Stored data
========
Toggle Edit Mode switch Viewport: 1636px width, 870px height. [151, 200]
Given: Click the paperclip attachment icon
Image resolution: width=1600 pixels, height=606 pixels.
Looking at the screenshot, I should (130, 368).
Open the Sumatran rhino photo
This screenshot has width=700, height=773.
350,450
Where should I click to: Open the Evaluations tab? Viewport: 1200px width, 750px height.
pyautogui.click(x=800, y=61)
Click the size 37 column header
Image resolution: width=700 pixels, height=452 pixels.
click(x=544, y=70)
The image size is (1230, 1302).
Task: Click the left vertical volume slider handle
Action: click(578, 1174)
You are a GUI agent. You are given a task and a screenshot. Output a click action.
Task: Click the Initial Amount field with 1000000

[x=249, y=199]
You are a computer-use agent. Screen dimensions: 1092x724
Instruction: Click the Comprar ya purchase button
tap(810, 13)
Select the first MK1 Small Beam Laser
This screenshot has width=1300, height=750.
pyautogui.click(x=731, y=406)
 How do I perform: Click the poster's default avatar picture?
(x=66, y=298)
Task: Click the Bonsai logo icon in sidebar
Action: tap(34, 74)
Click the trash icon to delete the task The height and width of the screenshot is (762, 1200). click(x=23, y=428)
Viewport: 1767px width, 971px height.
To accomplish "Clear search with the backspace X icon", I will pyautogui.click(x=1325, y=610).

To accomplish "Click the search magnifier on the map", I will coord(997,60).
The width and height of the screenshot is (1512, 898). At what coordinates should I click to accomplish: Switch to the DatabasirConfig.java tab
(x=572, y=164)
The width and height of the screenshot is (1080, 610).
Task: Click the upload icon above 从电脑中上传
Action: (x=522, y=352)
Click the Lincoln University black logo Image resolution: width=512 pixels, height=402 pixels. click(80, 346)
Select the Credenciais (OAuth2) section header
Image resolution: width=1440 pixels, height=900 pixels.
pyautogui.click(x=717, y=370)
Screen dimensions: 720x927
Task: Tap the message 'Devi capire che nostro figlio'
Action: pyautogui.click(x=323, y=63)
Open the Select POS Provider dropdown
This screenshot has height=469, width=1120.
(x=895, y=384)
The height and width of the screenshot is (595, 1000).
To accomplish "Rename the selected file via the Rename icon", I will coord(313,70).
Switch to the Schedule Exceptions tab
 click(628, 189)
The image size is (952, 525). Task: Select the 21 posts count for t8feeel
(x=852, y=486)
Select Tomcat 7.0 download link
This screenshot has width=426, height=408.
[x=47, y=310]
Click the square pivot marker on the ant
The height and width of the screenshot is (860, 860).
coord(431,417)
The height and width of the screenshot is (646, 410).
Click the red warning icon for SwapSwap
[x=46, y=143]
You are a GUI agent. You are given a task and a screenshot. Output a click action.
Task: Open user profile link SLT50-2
========
Task description
From the first line to the last, restate the data above exactly.

Task solution
Toggle Edit Mode switch Viewport: 1636px width, 870px height. [151, 200]
Given: Click the paperclip attachment icon
Image resolution: width=1600 pixels, height=606 pixels.
Looking at the screenshot, I should (130, 368).
Open the Sumatran rhino photo
This screenshot has width=700, height=773.
350,450
Where should I click to: Open the Evaluations tab? Viewport: 1200px width, 750px height.
pyautogui.click(x=800, y=61)
Click the size 37 column header
Image resolution: width=700 pixels, height=452 pixels.
click(x=544, y=70)
The image size is (1230, 1302).
Task: Click the left vertical volume slider handle
Action: click(578, 1174)
You are a GUI agent. You are given a task and a screenshot. Output a click action.
Task: Click the Initial Amount field with 1000000

[x=249, y=199]
You are a computer-use agent. Screen dimensions: 1092x724
Instruction: Click the Comprar ya purchase button
tap(810, 13)
Select the first MK1 Small Beam Laser
This screenshot has width=1300, height=750.
pyautogui.click(x=731, y=406)
 How do I perform: Click the poster's default avatar picture?
(x=66, y=298)
Task: Click the Bonsai logo icon in sidebar
Action: tap(34, 74)
Click the trash icon to delete the task The height and width of the screenshot is (762, 1200). click(x=23, y=428)
Viewport: 1767px width, 971px height.
To accomplish "Clear search with the backspace X icon", I will pyautogui.click(x=1325, y=610).

To accomplish "Click the search magnifier on the map", I will coord(997,60).
The width and height of the screenshot is (1512, 898). At what coordinates should I click to accomplish: Switch to the DatabasirConfig.java tab
(x=572, y=164)
The width and height of the screenshot is (1080, 610).
Task: Click the upload icon above 从电脑中上传
Action: (x=522, y=352)
Click the Lincoln University black logo Image resolution: width=512 pixels, height=402 pixels. click(80, 346)
Select the Credenciais (OAuth2) section header
Image resolution: width=1440 pixels, height=900 pixels.
pyautogui.click(x=717, y=370)
Screen dimensions: 720x927
Task: Tap the message 'Devi capire che nostro figlio'
Action: pyautogui.click(x=323, y=63)
Open the Select POS Provider dropdown
This screenshot has height=469, width=1120.
(x=895, y=384)
The height and width of the screenshot is (595, 1000).
To accomplish "Rename the selected file via the Rename icon", I will coord(313,70).
Switch to the Schedule Exceptions tab
 click(628, 189)
The image size is (952, 525). Task: Select the 21 posts count for t8feeel
(x=852, y=486)
Select Tomcat 7.0 download link
This screenshot has width=426, height=408.
[x=47, y=310]
Click the square pivot marker on the ant
The height and width of the screenshot is (860, 860).
coord(431,417)
The height and width of the screenshot is (646, 410).
Click the red warning icon for SwapSwap
[x=46, y=143]
You are a GUI agent. You are given a task and a screenshot. Output a click action.
Task: Open user profile link SLT50-2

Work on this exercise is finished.